Page MenuHomePhabricator

Get rid of geoiplookup service
Closed, ResolvedPublic

Description

There's probably no fundamental reason we need to offer this once the IPv6 issues are sorted out. https://geoiplookup.wikimedia.org/
But is there a specific/substantial benefit in removing it?


Spammers are using it and such, too:
http://static.tusalivysyg.com/bg/?d=60EB69BC891CB807___z=2___rd=5187d447bf8d4de6bc68c2332e994fb1___cd=WP___instgrp=not.found___channel=not_found___partner=not_found___InstallId=not_found___uninstalled=not_found


See also: https://wikitech.wikimedia.org/w/index.php?title=Geolocation

Related Objects

Event Timeline

There are a very large number of changes, so older changes are hidden. Show Older Changes
Krinkle renamed this task from Get rid of /geoiplookup URL to Get rid of geoiplookup service.Dec 18 2015, 10:43 PM
Krinkle updated the task description. (Show Details)

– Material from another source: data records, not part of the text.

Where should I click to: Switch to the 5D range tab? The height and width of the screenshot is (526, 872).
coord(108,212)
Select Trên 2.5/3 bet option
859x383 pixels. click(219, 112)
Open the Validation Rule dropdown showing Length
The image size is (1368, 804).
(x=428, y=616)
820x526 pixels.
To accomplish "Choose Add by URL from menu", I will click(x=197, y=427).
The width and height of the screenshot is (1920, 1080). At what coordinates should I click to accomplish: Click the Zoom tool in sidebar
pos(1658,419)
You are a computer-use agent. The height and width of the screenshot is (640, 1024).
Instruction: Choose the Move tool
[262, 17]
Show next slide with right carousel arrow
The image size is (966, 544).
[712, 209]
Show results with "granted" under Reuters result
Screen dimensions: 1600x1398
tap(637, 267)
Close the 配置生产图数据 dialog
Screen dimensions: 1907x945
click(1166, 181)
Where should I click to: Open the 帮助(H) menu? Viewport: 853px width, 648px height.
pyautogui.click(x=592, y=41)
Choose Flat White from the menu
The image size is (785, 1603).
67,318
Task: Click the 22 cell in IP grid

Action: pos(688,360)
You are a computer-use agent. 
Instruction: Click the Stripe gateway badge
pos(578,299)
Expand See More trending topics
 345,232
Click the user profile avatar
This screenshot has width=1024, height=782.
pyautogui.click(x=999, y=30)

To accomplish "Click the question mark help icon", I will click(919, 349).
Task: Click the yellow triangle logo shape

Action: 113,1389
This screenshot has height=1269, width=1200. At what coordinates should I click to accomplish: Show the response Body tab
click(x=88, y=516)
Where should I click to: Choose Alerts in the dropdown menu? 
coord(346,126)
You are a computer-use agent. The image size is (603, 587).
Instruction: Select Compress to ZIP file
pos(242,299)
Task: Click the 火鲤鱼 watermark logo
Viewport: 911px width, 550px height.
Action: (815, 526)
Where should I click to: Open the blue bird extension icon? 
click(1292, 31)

While looking into T141786 I stumbled on this again... lots of probably-illegitimate traffic to geoiplookup.wm.o with no referer header and no user-agent, spamming from all over. So it's bugging me again. While looking at this, I code-searched for utilization of our geoiplookup service (on github, across all WMF code) and only came up with 3 references to it (other than the stuff that defines the service itself in our dns puppet repos):

  1. Toolserver has some kind of redirect into it: https://github.com/wikimedia/operations-puppet/blob/5bdedaa7422acbb0bd31725e1a0e11577502614b/modules/toolserver_legacy/templates/www.toolserver.org.erb#L238
  2. ULS uses it, maybe, but via meta.wikimedia.org/geoiplookup: https://github.com/wikimedia/mediawiki-extensions-UniversalLanguageSelector/blob/4dc4b7b81ba16a6fa7e39b2341c3f890e5b6464a/UniversalLanguageSelector.hooks.php#L130
  3. CN uses it for IPv6 users, which is the use I was already most-familiar with: https://github.com/wikimedia/mediawiki-extensions-CentralNotice/blob/c746902ce189d46a049bc69cb39c95df8b160d24/resources/subscribing/ext.centralNotice.geoIP.js#L9

I wonder if the CN usage of it always sets referer correctly? I do see lots of legit referer headers. If we're confident it does, we could block clients that lack a proper Referer header from one of our prod domains...

Change 305418 had a related patch set uploaded (by BBlack):
www.toolserver.org: remove geoiplookup reference

https://gerrit.wikimedia.org/r/305418

Change 305420 had a related patch set uploaded (by BBlack):
Remove geoiplookup service IPs from LVS

https://gerrit.wikimedia.org/r/305420

Change 305421 had a related patch set uploaded (by BBlack):
GeoIP VCL: remove JSON output support

https://gerrit.wikimedia.org/r/305421

Change 305422 had a related patch set uploaded (by BBlack):
Remove geoiplookup DNS entries

https://gerrit.wikimedia.org/r/305422

Nemo_bis subscribed.

I do see lots of legit referer headers.

ULS uses it, for instance, and hundreds of standalone wikis use ULS. Of course providing a service to non-Wikimedia MediaWiki sites was not the original purpose of this service, but if it gets shut down it would be good to communicate a reason, such as one of the following:

  • someone complained about us providing this service;
  • by shutting it down we will save X $/year;
  • due to abuse, we had to babysit it and we don't consider it a wise use of WMF resources/it would need more work to keep functioning;
  • ...

Change 305418 merged by BBlack:
www.toolserver.org: remove geoiplookup reference

https://gerrit.wikimedia.org/r/305418

I do see lots of legit referer headers.

ULS uses it, for instance, and hundreds of standalone wikis use ULS. Of course providing a service to non-Wikimedia MediaWiki sites was not the original purpose of this service, but if it gets shut down it would be good to communicate a reason, such as one of the following:

  • someone complained about us providing this service;
  • by shutting it down we will save X $/year;
  • due to abuse, we had to babysit it and we don't consider it a wise use of WMF resources/it would need more work to keep functioning;
  • ...

The reason we need to shut it down is primarily one we'd rather not communicate broadly. 3rd party wikis' ULS usage of this service will have to die with it.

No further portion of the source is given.